Tau mRNA is axonally localized mRNA that is found in developing neurons and targeted by an axonal localization signal (ALS) that is located in the 3'UTR of the message. The tau mRNA is trafficked in an RNA-protein complex (RNP) from the neuronal cell body to the distal parts of the axon, reaching as far as the growth cone. This movement is microtubule-dependent and is observed as granules that contain tau mRNA and additional proteins. A major protein contained in the granule is HuD, an Elav protein family member, which has an identified mRNA binding site on the tau 3'UTR and stabilizes the tau message and several axonally targeted mRNAs. Using GST-HuD fusion protein as bait, we have identified four proteins contained within the tau RNP, in differentiated P19 neuronal cells. In this work, we studied two of the identified proteins, i.e. IGF-II mRNA binding protein 1 (IMP-1), the orthologue of chick beta-actin binding protein-ZBP1, and RAS-GAP SH3 domain binding protein (G3BP). We show that IMP-1 associates with HuD and G3BP-1 proteins in an RNA-dependent manner and binds directly to tau mRNA. We also show an RNA-dependent association between G3BP-1 and HuD proteins. These associations are investigated in relation to the neuronal differentiation of P19 cells.

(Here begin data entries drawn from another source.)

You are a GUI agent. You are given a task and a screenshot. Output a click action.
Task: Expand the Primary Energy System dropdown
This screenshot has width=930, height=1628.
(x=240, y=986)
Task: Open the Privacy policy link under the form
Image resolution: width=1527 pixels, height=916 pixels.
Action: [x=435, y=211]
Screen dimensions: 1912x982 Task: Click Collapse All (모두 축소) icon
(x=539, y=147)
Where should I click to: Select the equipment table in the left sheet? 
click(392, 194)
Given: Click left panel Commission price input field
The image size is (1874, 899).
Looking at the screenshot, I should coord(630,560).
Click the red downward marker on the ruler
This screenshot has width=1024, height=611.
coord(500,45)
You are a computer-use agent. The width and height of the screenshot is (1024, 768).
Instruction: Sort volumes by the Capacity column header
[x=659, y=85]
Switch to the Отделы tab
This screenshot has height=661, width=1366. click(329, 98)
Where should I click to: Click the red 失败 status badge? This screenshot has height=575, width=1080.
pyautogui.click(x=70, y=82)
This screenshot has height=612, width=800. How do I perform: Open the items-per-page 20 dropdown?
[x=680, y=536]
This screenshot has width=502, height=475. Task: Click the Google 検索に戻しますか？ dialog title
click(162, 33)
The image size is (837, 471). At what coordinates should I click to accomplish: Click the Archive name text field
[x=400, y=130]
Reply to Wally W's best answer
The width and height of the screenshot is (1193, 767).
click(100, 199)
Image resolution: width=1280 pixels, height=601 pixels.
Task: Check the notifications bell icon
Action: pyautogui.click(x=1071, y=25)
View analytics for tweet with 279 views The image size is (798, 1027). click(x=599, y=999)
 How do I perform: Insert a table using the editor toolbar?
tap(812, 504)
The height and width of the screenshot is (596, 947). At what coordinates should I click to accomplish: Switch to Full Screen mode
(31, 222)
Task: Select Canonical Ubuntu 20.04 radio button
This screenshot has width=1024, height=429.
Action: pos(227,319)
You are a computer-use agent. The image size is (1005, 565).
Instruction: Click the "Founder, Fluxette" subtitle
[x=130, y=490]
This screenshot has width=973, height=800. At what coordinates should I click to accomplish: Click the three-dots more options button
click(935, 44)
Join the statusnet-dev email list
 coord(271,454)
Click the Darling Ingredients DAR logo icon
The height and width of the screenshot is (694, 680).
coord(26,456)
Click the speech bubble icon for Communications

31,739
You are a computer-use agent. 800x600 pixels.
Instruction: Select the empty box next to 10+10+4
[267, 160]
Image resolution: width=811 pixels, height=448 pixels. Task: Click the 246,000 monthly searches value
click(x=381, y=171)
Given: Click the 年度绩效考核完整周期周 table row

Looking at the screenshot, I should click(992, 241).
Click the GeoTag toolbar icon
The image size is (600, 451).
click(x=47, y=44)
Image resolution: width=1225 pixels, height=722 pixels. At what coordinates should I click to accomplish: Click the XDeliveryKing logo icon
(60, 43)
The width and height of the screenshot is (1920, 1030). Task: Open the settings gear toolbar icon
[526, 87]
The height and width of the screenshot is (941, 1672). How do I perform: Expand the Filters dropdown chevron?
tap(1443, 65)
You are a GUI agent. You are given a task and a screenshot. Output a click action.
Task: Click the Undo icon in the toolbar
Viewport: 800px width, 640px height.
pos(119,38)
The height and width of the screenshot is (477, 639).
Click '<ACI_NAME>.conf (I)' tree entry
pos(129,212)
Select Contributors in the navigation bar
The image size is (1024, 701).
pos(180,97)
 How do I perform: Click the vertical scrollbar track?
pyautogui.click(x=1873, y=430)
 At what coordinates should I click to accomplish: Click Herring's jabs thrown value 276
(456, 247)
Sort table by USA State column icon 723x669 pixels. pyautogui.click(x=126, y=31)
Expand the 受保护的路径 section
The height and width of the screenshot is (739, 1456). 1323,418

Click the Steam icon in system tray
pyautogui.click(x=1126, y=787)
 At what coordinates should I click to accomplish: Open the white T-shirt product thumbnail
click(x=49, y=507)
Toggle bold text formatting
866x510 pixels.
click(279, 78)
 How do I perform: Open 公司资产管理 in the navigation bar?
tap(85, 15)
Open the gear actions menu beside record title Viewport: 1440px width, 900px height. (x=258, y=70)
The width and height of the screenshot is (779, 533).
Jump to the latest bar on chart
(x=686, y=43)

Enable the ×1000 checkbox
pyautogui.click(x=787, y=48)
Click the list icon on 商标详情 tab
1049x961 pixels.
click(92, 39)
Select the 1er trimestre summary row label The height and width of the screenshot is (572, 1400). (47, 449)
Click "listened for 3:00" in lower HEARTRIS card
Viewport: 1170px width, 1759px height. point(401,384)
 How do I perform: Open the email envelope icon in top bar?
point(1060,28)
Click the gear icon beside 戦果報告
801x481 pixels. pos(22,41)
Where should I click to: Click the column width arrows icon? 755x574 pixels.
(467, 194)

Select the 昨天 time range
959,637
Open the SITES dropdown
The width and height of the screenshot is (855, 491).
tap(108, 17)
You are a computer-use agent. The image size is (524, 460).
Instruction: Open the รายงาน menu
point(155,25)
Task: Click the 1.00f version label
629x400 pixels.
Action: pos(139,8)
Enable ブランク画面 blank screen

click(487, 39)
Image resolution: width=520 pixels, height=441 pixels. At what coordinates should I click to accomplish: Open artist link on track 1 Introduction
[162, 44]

Visualization of translated tau protein in the axons of neuronal P19 cells and characterization of tau RNP granules.

Localization of tau mRNA to the axon requires the axonal localization cis signal (ALS), which is located within the 3' untranslated region, and trans-acting binding proteins, which are part of the observed granular structures in neuronal cells. In this study, using both biochemical and morphological methods, we show that the granules contain tau mRNA, HuD RNA-binding protein, which stabilizes mRNA, and KIF3A, a member of the kinesin microtubule-associated motor protein family involved in anterograde transport. The granules are detected along the axon and accumulate in the growth cone. Inhibition of KIF3A expression caused neurite retraction and inhibited tau mRNA axonal targeting. Taken together, these results suggest that HuD and KIF3A proteins are present in the tau mRNA axonal granules and suggest an additional function for the kinesin motor family in the microtubule-dependent translocation of RNA granules. Localized tau-GFP expression was blocked by a protein synthesis inhibitor, and upon release from inhibition, nascent tau-GFP 'hot spots' were directly observed in the axon and growth cones. These observations are consistent with local protein synthesis in the axon resulting from the transported tau mRNA.